Provided passage Block Start

Any woman who has been pregnant can tell you that it doesn’t take long after that first positive pregnancy test to start mentally planning for a child. You start dreaming of what that baby will look like, whether he’ll have his daddy’s eyes or whether she’ll have her mommy’s smile. And you begin planning a nursery and thinking about baby’s names.

But for a lot of women, those dreams are dashed because of miscarriage and pregnancy loss.

One in four women will experience a miscarriage or pregnancy loss in their lifetime, but the subject is rarely talked about. According to the American College of Obstetricians and the Mayo Clinic, between 15 to 20 percent of known pregnancies end in miscarriage. However, a 2015 study found that 55 percent of people believe miscarriage is uncommon.

It’s the secret sisterhood that no one talks about and no one wants to join.

It may happen while at work, while sleeping, while eating with friends at a restaurant. It could happen while on a play date, be discovered during a doctor’s appointment, or in the case of actress Ashley Williams, while grocery shopping with her son.

Williams recently wrote about her miscarriage as part of the Human Development Project, which brings awareness of pregnancy loss and how devastating it can be.

“What surprised me most about my miscarriage was that for many women this far along in their pregnancy, it actually wasn’t an emergency at all,” Williams, who miscarried at eight weeks, wrote in her blog. “This happens to one in four pregnant women your age,’” my midwife said. “If 25 percent of my peers are currently experiencing miscarriages right alongside me, why wasn’t I prepared? Why don’t we talk about it? Why was I feeling embarrassed, broken, like a walking wound? I live on the Upper West Side, the new stroller capital of Manhattan. How many other women have experienced a miscarriage in that very same Whole Foods?”

Provided passage Block End
Records provided Block Start

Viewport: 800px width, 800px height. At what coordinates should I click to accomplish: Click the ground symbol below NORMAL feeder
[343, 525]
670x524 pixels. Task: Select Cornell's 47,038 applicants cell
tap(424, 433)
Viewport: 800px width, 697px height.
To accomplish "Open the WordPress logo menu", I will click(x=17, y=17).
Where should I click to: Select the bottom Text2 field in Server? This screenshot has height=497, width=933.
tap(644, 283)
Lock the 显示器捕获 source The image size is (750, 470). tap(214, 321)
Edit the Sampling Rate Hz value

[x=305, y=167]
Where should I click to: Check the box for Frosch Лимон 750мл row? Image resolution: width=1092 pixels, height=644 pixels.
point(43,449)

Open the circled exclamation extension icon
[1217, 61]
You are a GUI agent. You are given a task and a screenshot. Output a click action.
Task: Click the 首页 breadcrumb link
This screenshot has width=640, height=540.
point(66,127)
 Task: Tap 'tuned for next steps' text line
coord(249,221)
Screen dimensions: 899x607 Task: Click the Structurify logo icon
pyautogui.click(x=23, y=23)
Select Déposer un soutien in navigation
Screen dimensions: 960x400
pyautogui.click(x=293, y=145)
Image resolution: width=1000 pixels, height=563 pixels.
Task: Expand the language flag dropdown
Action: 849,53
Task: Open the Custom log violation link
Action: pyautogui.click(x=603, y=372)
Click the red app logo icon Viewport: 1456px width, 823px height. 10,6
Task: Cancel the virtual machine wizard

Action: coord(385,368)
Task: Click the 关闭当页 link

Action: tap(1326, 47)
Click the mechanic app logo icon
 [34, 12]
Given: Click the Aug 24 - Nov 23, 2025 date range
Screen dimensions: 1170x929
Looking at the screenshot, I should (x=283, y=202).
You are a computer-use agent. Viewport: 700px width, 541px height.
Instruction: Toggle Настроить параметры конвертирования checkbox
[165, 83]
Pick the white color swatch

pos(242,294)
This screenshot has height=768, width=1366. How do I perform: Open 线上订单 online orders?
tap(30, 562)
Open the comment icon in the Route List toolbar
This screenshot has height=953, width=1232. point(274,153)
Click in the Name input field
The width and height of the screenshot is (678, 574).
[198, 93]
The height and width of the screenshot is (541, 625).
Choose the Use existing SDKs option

Records provided Block End

Activities
(a) List every situation in which the passage on miscarriage says a miscarriage may happen or be discovered.
(b) Please write out the part of the passage on miscarriage starting at "But for a lot" and ending at "with her son.".

Responses in order
(a)
- At work
- While sleeping
- While eating with friends at a restaurant
- While on a play date
- During a doctor's appointment
- While grocery shopping with her son (Ashley Williams)

(b)
But for a lot of women, those dreams are dashed because of miscarriage and pregnancy loss.

One in four women will experience a miscarriage or pregnancy loss in their lifetime, but the subject is rarely talked about. According to the American College of Obstetricians and the Mayo Clinic, between 15 to 20 percent of known pregnancies end in miscarriage. However, a 2015 study found that 55 percent of people believe miscarriage is uncommon.

It’s the secret sisterhood that no one talks about and no one wants to join.

It may happen while at work, while sleeping, while eating with friends at a restaurant. It could happen while on a play date, be discovered during a doctor’s appointment, or in the case of actress Ashley Williams, while grocery shopping with her son.